**SELECTED TEXT**
=====
Boulder 13-year-old helps pen children’s book about coronavirus, quarantining

“Squeakestered" follows the tale of animals trapped inside a home

Noni Murdock, 12, wrote a book with her grandmother, who lives in Maryland, during the stay-at-home order. They are donating half of the proceeds to EFAA as well as an organization in Maryland. (CLIFF GRASSMICK/ STAFF PHOTOGRAPHER)

Centennial Middle School student Noni Murdock, 13, and her grandmother Patsy Helmetag were looking for a way to keep in touch while under the stay-at-home orders. So they decided to write “Squeakestered,” an illustrated book about a family of mice and a rabbit stuck inside because of a lurking cat.

“I wanted to keep in touch with Noni; she is always full of ideas,” Helmetag said. “It seemed like an inspiring time to do something like this.”

Helmetag said the book is an allegory for the COVID-19 pandemic and the boredom that comes from staying at home for so long.

The two originally started the book in March when the pandemic began, and took inspiration from isolation and feelings they had about not being able to see each other.

Helmetag lives in Maryland and was going to visit Murdock in Boulder but could not due to the pandemic. Murdock came up with the first sentence of the book and after that, the ideas started rolling.

“One of the important parts of the book is to teach really little kids about the pandemic, how you entertain yourself and how you work through it,” said Murdock, who wanted to use her ideas to help children understand what is going on in the world.

Each mouse has a talent they use to share with the group to keep them entertained while the cat is waiting outside.

Murdock has many hobbies, some of which inspired the animals’ talents. She is currently taking online viola lessons which inspired a bunny character who also plays the viola.
=====
**QUESTIONS**
A. In the article about the coronavirus children's book, what instrument is Noni Murdock learning in online lessons?
B. Pick up the article about the coronavirus children's book where it stops and keep writing.

**DATASET CONTENT**
=====
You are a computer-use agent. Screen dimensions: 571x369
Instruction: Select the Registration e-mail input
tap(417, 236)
=====
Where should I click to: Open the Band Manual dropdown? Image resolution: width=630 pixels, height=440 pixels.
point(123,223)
=====
**SOLVED TASKS**
A. The viola.

B.
“Every one of them is doing something to make them to make them feel good and look better and we have one that doesn’t want to do much of anything which is also useful,” Helmetag said. “Sometimes you just have to turn your brain off.”

Helmetag has written and illustrated other fictional books, which is why she inspired the character of a writer mouse recording the story.

There is also a scientist mouse, a stand-in for Dr. Anthony Fauci, who serves on the White House Coronavirus Task Force and is working on the COVID-19 pandemic.

The book has already made more than $300 in royalties, and Murdock and Helmetag said they will donate half of the book’s profits.

Murdock and Helmetag chose two nonprofit organizations, the Emergency Family Assistance Association and Seeds for Success, to receive the money.

EFAA is a local Boulder nonprofit organization that provides assistance to families when they cannot meet their basic needs. Seeds for Success is an Annapolis, Md., organization that helps children in local impoverished communities by offering services such as tutoring and mentorship programs.

Although writing the first book was a way for the two to feel closer together even when hundreds of miles apart, they have no immediate plans for a second one.

“I kind of doubt I’ll write a second one, but if Noni comes up with a good idea, it’s a possibility,” Helmetag said.